Understand the concept of attributes, methods and functions under the context of a dataframe
Attributes
Attributes are the features of any object. They can be accessed by following a dot and the name of the following attribute.
- For example: person.age, person.height
here, age and height are the attributes of the person object
Methods and Functions
Methods are always associated with an object where as the Functions are not dependent on any object. In simple term a method is on a object where as a function is independent of object.
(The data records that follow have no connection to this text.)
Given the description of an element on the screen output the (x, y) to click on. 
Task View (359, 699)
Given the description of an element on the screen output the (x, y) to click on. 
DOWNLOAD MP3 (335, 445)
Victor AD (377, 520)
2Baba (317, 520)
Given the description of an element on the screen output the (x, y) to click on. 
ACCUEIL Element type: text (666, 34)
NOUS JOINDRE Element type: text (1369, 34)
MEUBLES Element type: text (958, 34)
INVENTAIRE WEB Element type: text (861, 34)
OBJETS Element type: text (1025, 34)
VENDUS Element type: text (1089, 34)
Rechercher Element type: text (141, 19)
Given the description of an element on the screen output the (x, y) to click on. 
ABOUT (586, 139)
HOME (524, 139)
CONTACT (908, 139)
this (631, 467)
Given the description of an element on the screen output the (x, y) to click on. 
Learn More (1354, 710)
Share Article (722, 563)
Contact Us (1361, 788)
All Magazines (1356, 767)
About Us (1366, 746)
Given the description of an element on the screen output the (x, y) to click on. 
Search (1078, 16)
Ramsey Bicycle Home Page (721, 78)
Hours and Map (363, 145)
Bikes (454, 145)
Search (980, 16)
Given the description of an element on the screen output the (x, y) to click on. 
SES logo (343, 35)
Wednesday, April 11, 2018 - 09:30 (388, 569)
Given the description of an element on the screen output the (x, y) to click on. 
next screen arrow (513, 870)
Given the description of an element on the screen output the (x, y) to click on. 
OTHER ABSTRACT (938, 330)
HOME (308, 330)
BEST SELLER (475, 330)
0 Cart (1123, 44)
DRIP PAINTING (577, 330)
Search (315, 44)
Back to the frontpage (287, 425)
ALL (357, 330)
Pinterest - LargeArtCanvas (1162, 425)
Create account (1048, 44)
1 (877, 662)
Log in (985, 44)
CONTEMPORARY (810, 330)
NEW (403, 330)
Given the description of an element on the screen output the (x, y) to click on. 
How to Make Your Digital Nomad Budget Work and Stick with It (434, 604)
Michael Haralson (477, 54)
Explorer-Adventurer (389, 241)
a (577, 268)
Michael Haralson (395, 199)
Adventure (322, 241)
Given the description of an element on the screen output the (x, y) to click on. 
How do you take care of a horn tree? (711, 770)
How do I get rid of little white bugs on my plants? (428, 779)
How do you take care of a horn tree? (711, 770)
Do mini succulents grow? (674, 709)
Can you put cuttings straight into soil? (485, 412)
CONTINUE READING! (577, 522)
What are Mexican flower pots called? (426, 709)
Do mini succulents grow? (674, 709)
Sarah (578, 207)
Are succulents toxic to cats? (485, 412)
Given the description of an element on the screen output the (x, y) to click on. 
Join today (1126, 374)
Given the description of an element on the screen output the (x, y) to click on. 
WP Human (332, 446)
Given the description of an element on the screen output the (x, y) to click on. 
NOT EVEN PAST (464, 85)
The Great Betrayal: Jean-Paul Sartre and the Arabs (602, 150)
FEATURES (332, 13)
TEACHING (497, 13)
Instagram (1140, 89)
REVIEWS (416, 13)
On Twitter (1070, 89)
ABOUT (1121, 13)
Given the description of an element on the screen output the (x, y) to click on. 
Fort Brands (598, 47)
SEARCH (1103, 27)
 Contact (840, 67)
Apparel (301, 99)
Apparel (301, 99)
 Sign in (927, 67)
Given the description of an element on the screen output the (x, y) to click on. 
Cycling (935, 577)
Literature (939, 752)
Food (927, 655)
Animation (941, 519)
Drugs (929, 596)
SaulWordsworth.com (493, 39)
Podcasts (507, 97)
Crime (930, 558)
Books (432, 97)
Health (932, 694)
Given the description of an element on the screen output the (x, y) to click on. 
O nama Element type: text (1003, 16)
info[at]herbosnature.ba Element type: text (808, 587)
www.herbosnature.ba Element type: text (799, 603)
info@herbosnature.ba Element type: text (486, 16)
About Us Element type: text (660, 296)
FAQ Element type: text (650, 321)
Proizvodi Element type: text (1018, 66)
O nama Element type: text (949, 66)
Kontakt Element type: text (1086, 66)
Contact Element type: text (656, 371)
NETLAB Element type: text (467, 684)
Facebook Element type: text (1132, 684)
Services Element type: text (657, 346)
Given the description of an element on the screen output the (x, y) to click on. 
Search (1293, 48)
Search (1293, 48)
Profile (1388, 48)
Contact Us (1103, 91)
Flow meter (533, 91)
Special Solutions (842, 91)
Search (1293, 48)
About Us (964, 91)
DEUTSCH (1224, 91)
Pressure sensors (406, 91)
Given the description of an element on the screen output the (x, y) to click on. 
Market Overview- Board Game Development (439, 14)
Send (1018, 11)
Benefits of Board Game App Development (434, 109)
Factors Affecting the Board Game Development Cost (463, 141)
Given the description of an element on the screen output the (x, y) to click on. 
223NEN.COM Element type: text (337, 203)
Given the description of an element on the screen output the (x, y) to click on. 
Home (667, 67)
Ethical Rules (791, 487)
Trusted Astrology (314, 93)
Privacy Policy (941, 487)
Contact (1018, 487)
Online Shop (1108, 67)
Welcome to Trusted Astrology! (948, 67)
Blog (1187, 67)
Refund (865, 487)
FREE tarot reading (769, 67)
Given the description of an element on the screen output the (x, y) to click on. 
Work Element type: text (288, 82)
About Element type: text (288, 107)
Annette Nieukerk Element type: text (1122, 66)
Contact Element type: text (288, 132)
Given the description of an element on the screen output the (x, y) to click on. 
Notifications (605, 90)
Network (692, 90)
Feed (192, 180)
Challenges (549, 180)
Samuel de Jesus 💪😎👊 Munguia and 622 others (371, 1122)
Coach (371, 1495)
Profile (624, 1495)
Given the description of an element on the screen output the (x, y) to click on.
- For example: math.ceil(), dataframe.describe() are methods whereas sum(), len() are python built in functions
Let see some examples of atrributes, methods and functions in context of pandas dataframe :
# Load the pandas package, import data and pass column names in names parameter
import pandas as pd
data = pd.read_csv("https://archive.ics.uci.edu/ml/machine-learning-databases/auto-mpg/auto-mpg.data",
header = None,
delim_whitespace = True,
names = ['mpg','cylinders','displacement','horsepower','weight',
'acceleration','model year','origin','car name'])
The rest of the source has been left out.